Jeb Bush Campaign Manager Helped Big Pharma Beat Back Anti-Meth Lab Legislation
Before Danny Diaz was brought on to manage Jeb Bushs presidential bid, he waged a different state-by-state campaign: helping the pharmaceutical industry keep cough medicine used in homegrown meth labs available to customers through over-the-counter purchases.
FP1 Strategies, a company co-founded by Diaz, has been touted in the media as an A-list campaign consulting firm retained to elect an array of GOP politicians. But Diaz and his firm have also been involved in a range of behind-the-scenes lobbying battles on behalf of business interests. Records show, for instance, that his firm has been engaged to defend genetically modified foods and to wage a public relations war against farmworkers and other low-income workers agitating for better wages.

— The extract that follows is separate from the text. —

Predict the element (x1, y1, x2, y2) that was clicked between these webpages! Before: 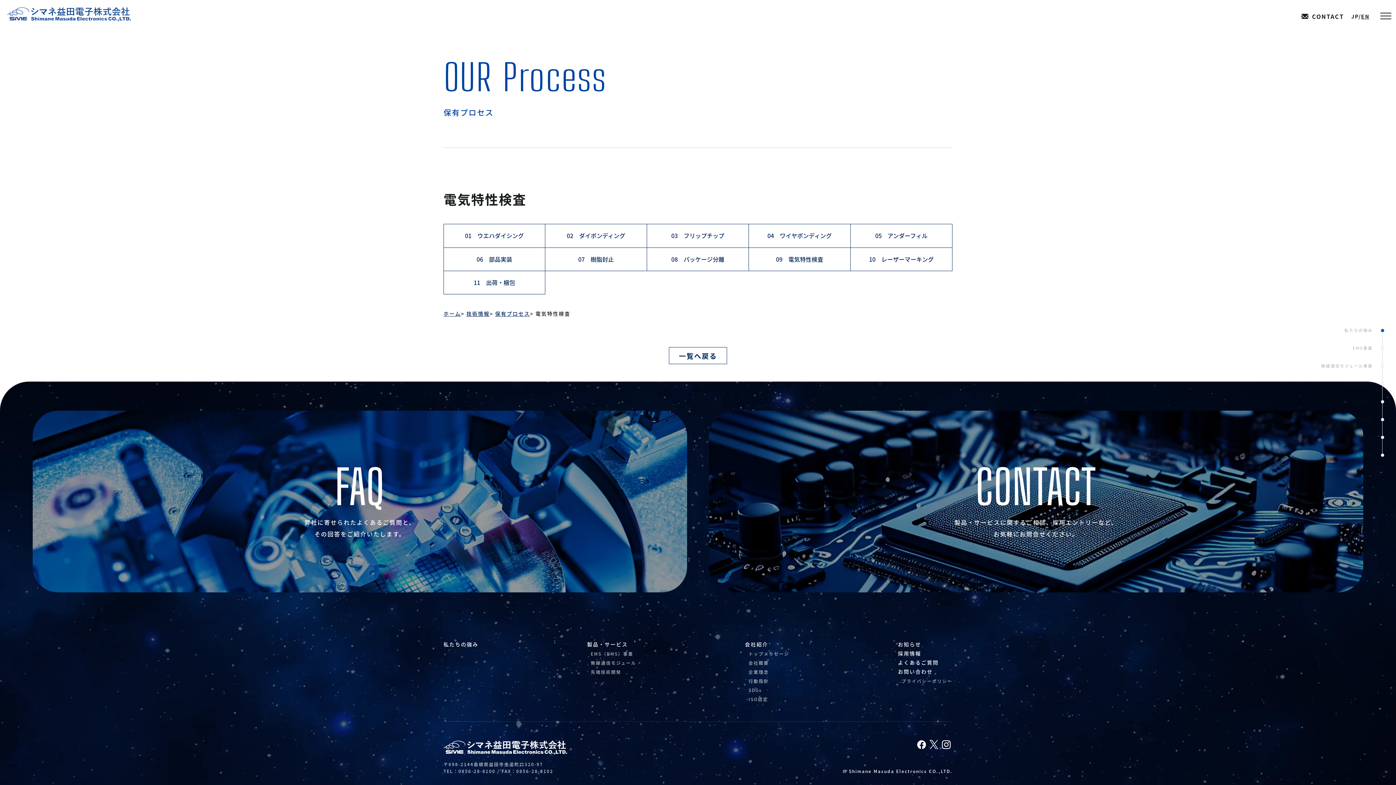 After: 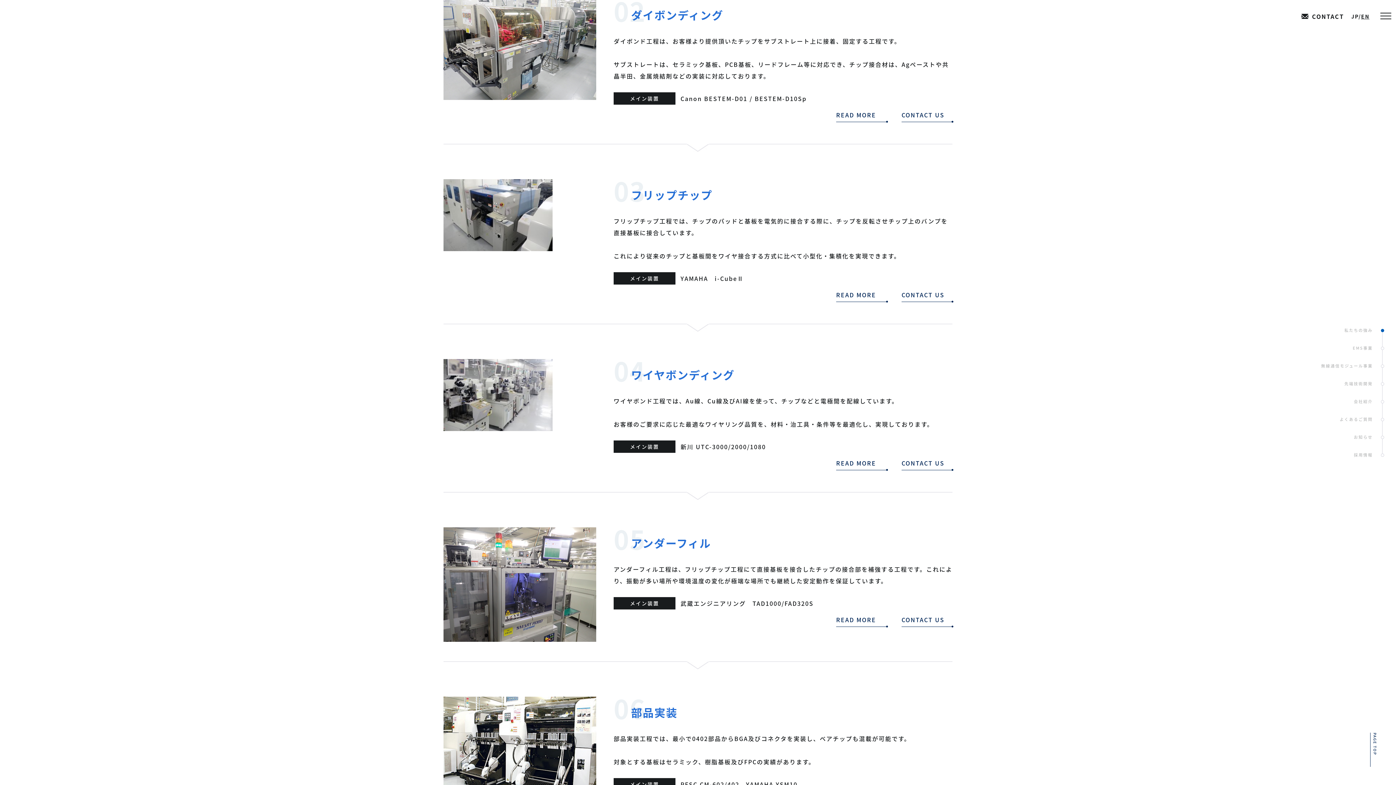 Action: label: 02

ダイボンディング bbox: (545, 224, 647, 247)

The homegrown meth fight, in which Diazs drug company clients won repeated legislative battles over a three year period, is a case in point.
In 2011, legislators in West Virginia, one of the states hardest hit by methamphetamine addiction, set out to return decongestant pseudoephedrine (PSE) cold medicines to prescription-only status. Those include Claritin-D, Allegra-D and Zyrtec-D. It was a position favored by public health advocates, Sen. Joe Manchin, D-W.V., and local law enforcement agencies.